Il n’est jamais facile de commencer ce genre d’affaire: d’afficher son premier article sur un nouveau blogue. Je suis conscient que cet article va informer le ton à ceux qui vont suivre. Il faut alors, dès le tout début,  choisir mes mots soigneusement, pour susciter une ‘bonne’ impression chez mes lecteurs et mes lectrices. Voilà  !  Je féminise, c’est déjà quelque chose. On est plutôt bien parti, me semble-t-il.

Je me présente donc. Je m’appelle Marc Rowley. Je suis un étudiant en première année à la Maîtrise en Littératures francophones et résonances médiatiques à l’Université Concordia. Je suis né en 1988, en Angleterre, et j’ai grandi depuis l’âge de deux ans à Cambridge, en Ontario. En 2006, j’ai déménagé à Waterloo, et mis à part un séjour de huit mois à Nantes, en France, en 2008-09, j’y ai vécu jusqu’à mon déménagement à Montréal le 1 janvier 2011. Je suis la première personne dans ma famille à avoir appris le français, et le seul à le parler maintenant (vous êtes prié.es, donc, d’excuser mes maladresses et mes erreurs, mon ‘accent’ autrement dit!).

Pour cet article d’introduction, je vais aborder très brièvement la question de mon identité culturelle. Qui suis-je, justement, et comment cette identité va-t-elle influencer mes recherches et ma pensée?

Évidemment, c’est une question à laquelle il n’est pas facile de répondre. On peut d’abord établir (et plus facilement) ce que je ne suis pas. Je ne suis pas Anglais, bien que je détienne un passeport britannique. Il ne reste presque aucune trace de l’accent de mes parents dans mon anglais parlé;  quand je rends visite à ma famille en Angleterre, j’ai l’impression d’être un étranger de passage dans le coin, et non pas un exilé.

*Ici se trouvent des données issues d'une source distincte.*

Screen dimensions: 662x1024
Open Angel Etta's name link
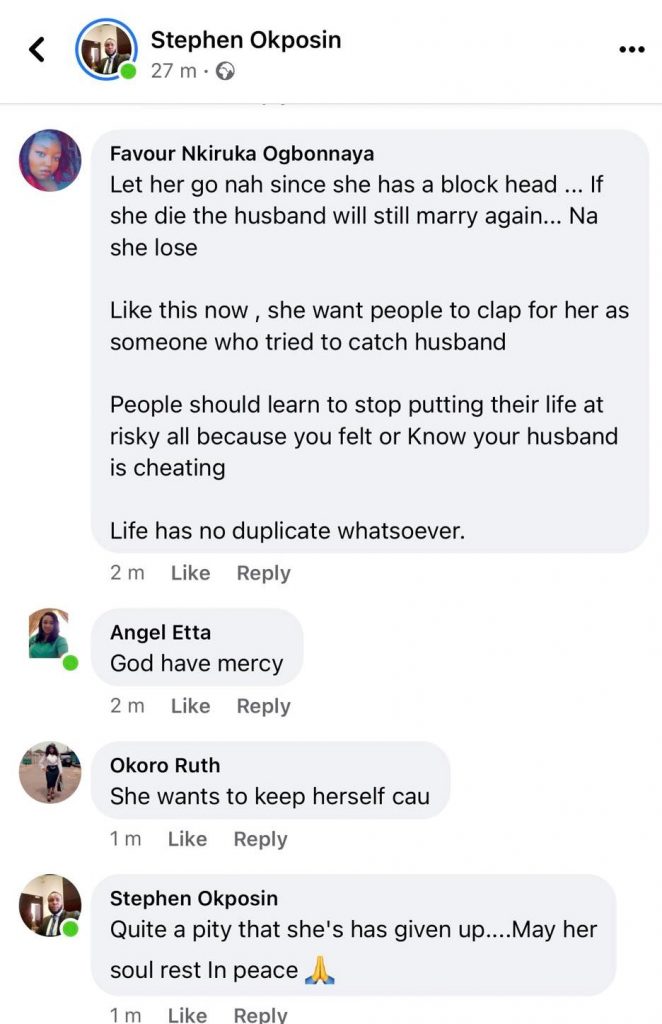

Je ne suis non plus Ontarien, bien que j’aie grandi dans cette province. J’ai l’impression de partager de moins en moins la manière d’envisager le monde de mes anciens collègues et de mes amis d’enfance  ; il s’agit peut-être d’une idée à développer plus tard, mais je trouve, tristement, que cela devient de plus en plus ‘étasunien’ là-bas, tant au plan de la rhétorique politique que de la culture populaire. Je ne suis pas non plus, bien entendu, Étasunien, bien que je partage leur accent et leur continent (et leur affinité pour le baseball). Quand je retourne en Ontario, soit à Toronto, à Cambridge, ou bien à Waterloo, j’ai encore l’impression d’être de passage, et non pas de faire encore partie du tissu social.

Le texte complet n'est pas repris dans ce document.